Dobbiamo entrare nell’ottica di considerare tutti i beni non rinnovabili come beni comuni e che quindi la collettività, concedendone l’uso, ha diritto di essere rifusa adeguatamente e non compensata con una specie di elemosina. Ma innanzi tutto proprio perché si tratta di beni comuni non rinnovabili, occorre arrivare a ridurre drasticamente il numero di cave attive nel campo degli inerti e di quelle di materiali ornamentali quando servono in massima parte a produrre granulati e sabbie calcaree invece che lastre.

 

3) IL P.R.A.E.R. DELLA TOSCANA

Possiamo dire che inevitabilmente il P.R.A.E.R. oltre a non avere alcuna efficienza programmatica per la vetustà dei dati di riferimento e per la corrispondenza nulla tra previsioni e realtà,  soffre delle carenze della legge 78/98: contiene principi ideali e programmatici condivisibili, ma alla verifica dei fatti non indica gli strumenti finanziari e normativi con cui raggiungere le finalità dichiarate; continua di fatto a privilegiare il fattore occupazionale in cava senza dire cosa fare quando l’economia di cava è in conflitto con altre economie,  incrementa il numero di cave.

4) IL P.A.E.R.P. DELLA PROVINCIA DI LIVORNO

Si basa su dati ormai superati;

  1. Dimentica di indicare l’esistenza di un impianto di riuso dei materiali di scarto delle acciaierie in grado di trattare milioni di metri cubi di scorie e non promuove fattivamente processi di riutilizzo di materiali riciclabili;
  2. Non suggerisce alla Regione neppure quali sono i provvedimenti legislativi ed economici necessari per raggiungere gli obbiettivi che dice di voler attuare;
  3. Non auspica una nuova definizione dei canoni a livello quantitativo e di destinazione che permettano di sviluppare il recupero delle cave dismesse e di dare gli incentivi necessari a sviluppare attività di recupero di materiali da riciclare;
  4. Sceglie di trasformare il Campigliese in un distretto estrattivo rendendo ancora più critica la situazione ambientale, già dichiarata preoccupante dallo stesso PAERP, e soffocando le possibilità di sviluppo di attività in crescita in ambito agricolo e turistico.
  5. Non tiene sufficientemente conto delle direttive europee sopraggiunte dopo la attivazione del PRAER.
  6. Non tiene conto delle indicazioni del Piano Paesaggistico che è stato completato e posto all’esame della Commissione regionale.

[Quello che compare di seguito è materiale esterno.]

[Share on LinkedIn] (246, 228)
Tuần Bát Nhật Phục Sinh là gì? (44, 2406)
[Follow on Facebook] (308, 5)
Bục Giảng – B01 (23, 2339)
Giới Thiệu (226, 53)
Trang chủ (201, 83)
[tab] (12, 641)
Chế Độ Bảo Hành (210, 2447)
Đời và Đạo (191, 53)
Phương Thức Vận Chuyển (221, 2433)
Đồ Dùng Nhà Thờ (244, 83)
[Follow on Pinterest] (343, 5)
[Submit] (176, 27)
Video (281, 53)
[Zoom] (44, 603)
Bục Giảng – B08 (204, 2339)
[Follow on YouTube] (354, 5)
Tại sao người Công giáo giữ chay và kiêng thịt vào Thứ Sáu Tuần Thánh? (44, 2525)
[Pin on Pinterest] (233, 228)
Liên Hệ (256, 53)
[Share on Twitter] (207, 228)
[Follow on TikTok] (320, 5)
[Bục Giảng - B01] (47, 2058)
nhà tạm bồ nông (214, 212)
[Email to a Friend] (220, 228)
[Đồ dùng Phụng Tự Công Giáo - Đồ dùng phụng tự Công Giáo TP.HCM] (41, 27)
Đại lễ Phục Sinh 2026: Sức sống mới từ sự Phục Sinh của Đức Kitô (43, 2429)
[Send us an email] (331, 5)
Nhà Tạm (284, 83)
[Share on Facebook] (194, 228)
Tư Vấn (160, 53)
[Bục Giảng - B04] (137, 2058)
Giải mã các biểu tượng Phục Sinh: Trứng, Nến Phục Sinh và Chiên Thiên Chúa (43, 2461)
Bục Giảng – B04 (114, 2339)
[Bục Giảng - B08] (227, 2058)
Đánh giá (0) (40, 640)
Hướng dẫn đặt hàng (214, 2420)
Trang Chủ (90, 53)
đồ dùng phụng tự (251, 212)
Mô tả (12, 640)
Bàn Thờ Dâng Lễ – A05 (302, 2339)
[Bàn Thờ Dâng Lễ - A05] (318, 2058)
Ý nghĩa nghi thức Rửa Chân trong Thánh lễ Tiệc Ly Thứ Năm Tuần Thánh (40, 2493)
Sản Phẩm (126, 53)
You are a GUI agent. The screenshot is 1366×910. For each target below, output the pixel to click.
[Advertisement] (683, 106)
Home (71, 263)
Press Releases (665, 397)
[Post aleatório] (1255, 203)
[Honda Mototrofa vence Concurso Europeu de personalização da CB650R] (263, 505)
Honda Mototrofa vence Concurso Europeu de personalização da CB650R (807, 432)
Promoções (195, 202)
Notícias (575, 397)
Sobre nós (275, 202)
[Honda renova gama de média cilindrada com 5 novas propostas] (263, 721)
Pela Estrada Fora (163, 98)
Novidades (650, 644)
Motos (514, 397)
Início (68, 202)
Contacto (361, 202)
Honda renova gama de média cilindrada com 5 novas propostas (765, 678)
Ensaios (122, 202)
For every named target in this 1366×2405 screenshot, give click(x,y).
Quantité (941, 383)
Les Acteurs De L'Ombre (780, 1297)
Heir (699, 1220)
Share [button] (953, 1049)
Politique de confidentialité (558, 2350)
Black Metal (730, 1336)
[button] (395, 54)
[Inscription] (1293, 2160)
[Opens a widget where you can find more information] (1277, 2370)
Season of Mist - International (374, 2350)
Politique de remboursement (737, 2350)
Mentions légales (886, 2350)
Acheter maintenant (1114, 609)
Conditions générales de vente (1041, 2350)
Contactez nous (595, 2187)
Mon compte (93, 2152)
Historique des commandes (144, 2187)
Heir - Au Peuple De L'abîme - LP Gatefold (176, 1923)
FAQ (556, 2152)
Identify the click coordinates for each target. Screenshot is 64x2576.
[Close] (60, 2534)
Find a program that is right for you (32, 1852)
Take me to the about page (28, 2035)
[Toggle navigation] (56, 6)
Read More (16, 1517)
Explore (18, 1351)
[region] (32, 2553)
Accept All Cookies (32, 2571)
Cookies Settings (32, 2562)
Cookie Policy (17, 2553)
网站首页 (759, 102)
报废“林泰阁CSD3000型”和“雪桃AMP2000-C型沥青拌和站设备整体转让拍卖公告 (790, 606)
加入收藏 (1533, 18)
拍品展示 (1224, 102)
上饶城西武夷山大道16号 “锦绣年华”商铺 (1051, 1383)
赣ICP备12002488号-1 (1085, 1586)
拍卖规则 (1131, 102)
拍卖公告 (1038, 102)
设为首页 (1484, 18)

In base a queste constatazioni possiamo dire che il Piano provinciale, adottato nel Gennaio 2014 e valido fino al 2022, è totalmente da respingere e che l’opzione già delineata nella Relazione del Piano, e respinta,  “… di proporre un piano che non individuasse alcuna nuova previsione localizzativa e che si limitasse a confermare i siti attualmente in attività fino alla scadenza delle autorizzazioni senza ulteriori rinnovi”, sembra invece essere l’unica soluzione corretta visto che la Normativa Regionale (78/98) è in corso di rielaborazione, che i canoni sono stati definiti nel 2000 con finalità abbondantemente superate dalle nuove esigenze in materia di ripristini e riciclo, che il  P.R.A.E.R., che il P.A.E.R.P. dovrebbe attuare, è scaduto nel 2012 ed è stato redatto e approvato quando il quadro economico internazionale e nazionale non era stato ancora stravolto dalla crisi strutturale che si è evidenziata nel 2008.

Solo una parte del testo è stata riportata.